In considering the diverse narratives of Latinx experiences and the complex intersectionalities of identities, perhaps art is the best medium. Three students pursuing their master of fine arts degrees in the UCLA School of the Arts and Architecture have curated the exhibition “Descifrando Terrenos” to explore the idea of terrains occupied in body and mind.

“Descifrando Terrenos,” or Deciphering Terrains, features 13 artists, all of whom are M.F.A. students from Southern California universities and colleges. They present their works in a variety of mediums, including carvings on agave leaves, ceramic fences and a host of multimedia pieces. The artists are: Alberto Lule, Carolina Montejo, Isidro Pérez García, Jaya Darriet, María Antonia Eguiarte, Ana Andrade, Luciano Pimienta, Lorena Ochoa, Arlene Mejorado, Claudia Solórzano, Deanna Barahona, Danie Cansino and Daniel Mendoza

UCLA graduate students Jackie Amézquita, Luz Carabaño and Valeria Tizol Vivas curated the show.

The artists featured identify as Chicanx, Central American, Colombian-American and French-Brazilian, and those identities play a big role in how the artists depict their relationship to their surroundings through their art. 

Amézquita and Carabaño shared how the themes of identity, nationality and culture are woven into “Descifrando Terrenos,” as well as offer insights about the show and its diverse pool of artists.

The term “Latinx” encompasses many different nationalities and cultures. How is that diversity experienced in this show?

Carabaño: All 13 artists in this exhibition are Latinx, a term used to encompass the heterogeneous landscape of people that form part of the Latin American diaspora in the United States. When curating this exhibition, we took a rhizomatic approach. Organically different but connected experiences surfaced from the artists. We weren’t interested in defining Latinx art, but rather allowing a group of Latinx artists to showcase their particular interests and perspectives through their work. 

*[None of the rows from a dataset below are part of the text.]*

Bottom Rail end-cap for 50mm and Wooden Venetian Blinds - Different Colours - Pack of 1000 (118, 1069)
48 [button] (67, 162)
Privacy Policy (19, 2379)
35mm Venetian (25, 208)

In this exhibition, there’s the work of Ana Andrade, an artist who views herself as a fragment of Earth. Another artist, Isidro Perez Garcia, describes himself as an urban campesino. Alberto Lule uses his experience as an incarcerated person to highlight social and institutional inequities. 

What ties the work of these artists together?

Carabaño: All of these artists explore, redefine or reimagine the spaces they inhabit, physically and psychologically. Many look to recontextualize their familial and collective histories and others look to their relationship within external and internal terrains that make up who we are.

The exhibition covers a wide range of media. Tell us about the types of work you have represented.

Carabaño: There is everything from drawings on amate paper, to carvings on pencas (agave leaves), ceramic fences, photographs, video installations with hanging kokedama plants, welded metals and illustrative fabric pieces made from bedsheets. Somehow it all works together.

Amézquita: The exhibition also embraces textile collaborations with indigenous communities in Mexico.

Some of these students are first-generation immigrants. How does that perspective shape the work that they create?

Amézquita: First-generation immigrant narratives explore the negotiation of adjusting and adapting. Their standpoint highlights two vital social spaces as they navigate their identity, culture, language, migration status and social constructs.  The concept of in-betweenness in their family histories shapes their perspective and the development of the work they create. 

How does the artwork in this show look forward, as well as back to previous histories?

Amézquita: We live in a country where we need to make space for the Latinx community with all their complexities in their intersectionality. Part of my commitment as one of the curators in this exhibition is to promote the diversity of narratives in their work — to broadcast how significantly our cultural contributions have shaped the history of the United States. It’s important to recognize the extraordinary achievements of the Latinx community in the arts, however underrepresented institutionally.